But zoos, particularly older ones, are very often filled with too-big creatures in too-small enclosures.
As with many older zoos, SF zoo is gradually replacing out-dated enclosures and building more natural exhibits. They’ve a long way to go, but they’re heading the right direction, and many of the older enclosures (like the elephant house) are closed down right now while entirely new exhibits are built.
So the trip didn’t leave me with the usual sense of sadness I tend to have when I leave an older zoo. Maybe that’s cause my main focus wasn’t on the wild animals that live there, but the wild animals that I had under my temporary care.

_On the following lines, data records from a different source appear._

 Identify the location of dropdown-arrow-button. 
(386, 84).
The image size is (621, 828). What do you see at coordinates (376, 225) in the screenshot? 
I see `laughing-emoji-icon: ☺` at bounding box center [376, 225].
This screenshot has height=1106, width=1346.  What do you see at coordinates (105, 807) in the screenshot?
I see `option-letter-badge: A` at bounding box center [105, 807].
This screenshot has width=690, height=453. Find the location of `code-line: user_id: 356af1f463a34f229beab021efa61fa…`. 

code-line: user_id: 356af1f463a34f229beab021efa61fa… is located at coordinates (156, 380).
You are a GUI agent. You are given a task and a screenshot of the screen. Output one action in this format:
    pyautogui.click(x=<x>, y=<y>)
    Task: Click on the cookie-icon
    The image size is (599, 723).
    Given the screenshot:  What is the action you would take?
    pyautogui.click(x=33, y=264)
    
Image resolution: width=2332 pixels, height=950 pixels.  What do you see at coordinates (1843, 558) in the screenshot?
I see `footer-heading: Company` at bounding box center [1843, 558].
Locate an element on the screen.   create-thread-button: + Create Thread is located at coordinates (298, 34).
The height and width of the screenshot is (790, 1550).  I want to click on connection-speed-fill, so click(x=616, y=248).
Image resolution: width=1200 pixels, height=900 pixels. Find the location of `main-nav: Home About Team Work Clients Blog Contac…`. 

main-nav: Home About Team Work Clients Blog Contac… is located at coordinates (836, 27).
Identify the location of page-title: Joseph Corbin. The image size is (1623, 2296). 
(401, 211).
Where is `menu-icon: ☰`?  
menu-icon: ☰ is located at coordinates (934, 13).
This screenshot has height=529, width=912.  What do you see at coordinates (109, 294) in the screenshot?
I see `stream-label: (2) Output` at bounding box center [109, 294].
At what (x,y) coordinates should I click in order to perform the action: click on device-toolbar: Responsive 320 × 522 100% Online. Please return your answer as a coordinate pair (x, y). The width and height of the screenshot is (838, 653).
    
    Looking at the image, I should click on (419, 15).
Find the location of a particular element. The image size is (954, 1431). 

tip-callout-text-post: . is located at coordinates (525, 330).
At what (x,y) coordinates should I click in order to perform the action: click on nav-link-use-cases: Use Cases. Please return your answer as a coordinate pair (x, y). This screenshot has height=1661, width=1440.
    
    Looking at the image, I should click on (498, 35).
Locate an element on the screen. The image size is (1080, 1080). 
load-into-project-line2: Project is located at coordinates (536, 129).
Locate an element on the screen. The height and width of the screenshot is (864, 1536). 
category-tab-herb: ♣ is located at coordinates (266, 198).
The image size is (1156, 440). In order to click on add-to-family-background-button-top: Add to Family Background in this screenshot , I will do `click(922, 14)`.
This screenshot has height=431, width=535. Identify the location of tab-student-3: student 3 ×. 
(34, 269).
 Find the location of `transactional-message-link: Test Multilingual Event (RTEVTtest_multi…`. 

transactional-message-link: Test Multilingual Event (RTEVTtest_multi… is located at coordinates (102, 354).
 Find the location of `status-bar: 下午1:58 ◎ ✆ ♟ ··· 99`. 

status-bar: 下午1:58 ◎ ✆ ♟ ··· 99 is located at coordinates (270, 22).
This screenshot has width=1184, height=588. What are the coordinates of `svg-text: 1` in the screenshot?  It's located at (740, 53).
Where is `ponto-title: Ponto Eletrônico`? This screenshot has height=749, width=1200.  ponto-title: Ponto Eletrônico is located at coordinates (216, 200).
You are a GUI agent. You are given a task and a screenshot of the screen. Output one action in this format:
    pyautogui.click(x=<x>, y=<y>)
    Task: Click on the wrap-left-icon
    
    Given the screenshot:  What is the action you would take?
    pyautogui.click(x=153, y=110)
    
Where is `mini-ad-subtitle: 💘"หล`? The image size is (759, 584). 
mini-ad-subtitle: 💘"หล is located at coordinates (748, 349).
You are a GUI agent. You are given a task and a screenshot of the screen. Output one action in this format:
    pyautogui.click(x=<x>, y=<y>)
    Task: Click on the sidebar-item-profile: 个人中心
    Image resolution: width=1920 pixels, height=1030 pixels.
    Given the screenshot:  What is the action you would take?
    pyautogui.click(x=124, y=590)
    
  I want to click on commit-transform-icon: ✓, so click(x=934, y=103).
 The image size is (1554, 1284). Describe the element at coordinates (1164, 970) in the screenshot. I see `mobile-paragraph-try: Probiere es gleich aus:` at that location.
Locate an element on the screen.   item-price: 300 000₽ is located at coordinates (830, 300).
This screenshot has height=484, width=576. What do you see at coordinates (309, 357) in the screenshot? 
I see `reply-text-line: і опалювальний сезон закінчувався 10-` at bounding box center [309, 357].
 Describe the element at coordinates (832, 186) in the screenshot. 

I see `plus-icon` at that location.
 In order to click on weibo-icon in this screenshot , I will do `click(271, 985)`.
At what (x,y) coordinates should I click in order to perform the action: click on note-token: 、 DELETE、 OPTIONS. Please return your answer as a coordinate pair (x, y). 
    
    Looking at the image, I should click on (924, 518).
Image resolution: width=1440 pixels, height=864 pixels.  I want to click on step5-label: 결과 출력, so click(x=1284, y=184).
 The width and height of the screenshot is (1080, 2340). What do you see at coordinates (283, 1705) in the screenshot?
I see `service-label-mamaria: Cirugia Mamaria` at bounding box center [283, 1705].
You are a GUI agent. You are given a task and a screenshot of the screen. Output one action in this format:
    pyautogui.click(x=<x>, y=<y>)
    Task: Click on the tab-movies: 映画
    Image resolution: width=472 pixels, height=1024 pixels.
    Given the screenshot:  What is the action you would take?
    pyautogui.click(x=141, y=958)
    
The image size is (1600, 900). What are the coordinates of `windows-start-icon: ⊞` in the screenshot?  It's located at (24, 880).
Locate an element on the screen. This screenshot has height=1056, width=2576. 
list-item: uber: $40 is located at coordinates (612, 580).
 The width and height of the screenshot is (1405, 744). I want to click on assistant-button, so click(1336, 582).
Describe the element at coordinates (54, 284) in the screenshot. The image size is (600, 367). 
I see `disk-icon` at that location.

I haven’t spent a lot of time with packs of free-range teenagers (at least, since I was one). And I was pleased to see that, even though in some ways these suburban thirteen year olds are much older than the calendar shows (my god, a lot of them seem to be dating already, and a lot of the girls are wearing clothing that could have made me insane at that age), in many ways they were very much kids. They wanted begged to see the petting zoo, first thing after we finished visiting each child’s assigned animal (where each child in my group did a small public recitation of facts about black rhinos, chimpanzees, meerkats, kangaroos, and hippos – the recitations being their own idea, not part of the assignments). They were dragging me in five different directions at once at some points in sheer excitement over howler monkeys, tapirs, lemurs, prairie dogs, and capybara.
Despite the fact that the day was freezing and none of us was dressed for it, none of them bitched or whined. There was no show of i’m too grown up for this, no jaded eye-rolling. When it was time to go, not a one of them wanted to leave. Only the fact that the bus was warm and that the wind was getting colder got them out the gate.
I’ve spent a lot of time on field trips with classes from pre-school through fifth grade; I was afraid this was going to be a completely different experience, particularly when the kids I had today were described as so-and-so and so-and-so’s girlfriend, in both cases. I was wrong; they were just kids, and I remembered why, every now and then, I think working with kids would be a great thing to do for a living.
Of course, I got to leave them all at school and get in my truck and go home. Which is what lets me think that from time to time. People who do this every day have a calling, or a level of patience I can’t fathom. But doing this every once in a while – getting the hell out of work, watching kids be kids, and showing ’em that authority figures can be cool, weird people who get it, it just feels like a really good way to spend a morning.
And so you had fun IN SPITE of the morning… IN SPITE of *kids*GRRRR…
YAY!
Olivia tells me that the the kids were asked this morning what the best part of the zoo was. Troy (Beavis? Butthead?) shouted “Olivia’s dad was really cool!”.
A giggle of girls, a pack of teens, ?
A decent list that doesn’t cover teens: http://www.benrik.co.uk/content/blog.asp?entryID=32200
Glad you had a nice time.
Hey! Getting out with the kids every now and then brings life back into your soul. Especially when you can relate to them on their level. It’s nice to hear every now and then that teacher’s are appreciated. I love teaching the little ones. I’m good at it too. Sometimes, they need us so much. Yet we are underpaid, and often treated as no more than babysitters.
A gaggle of girls…
A pack of boys….
No matter what it is- It’s like herding cats!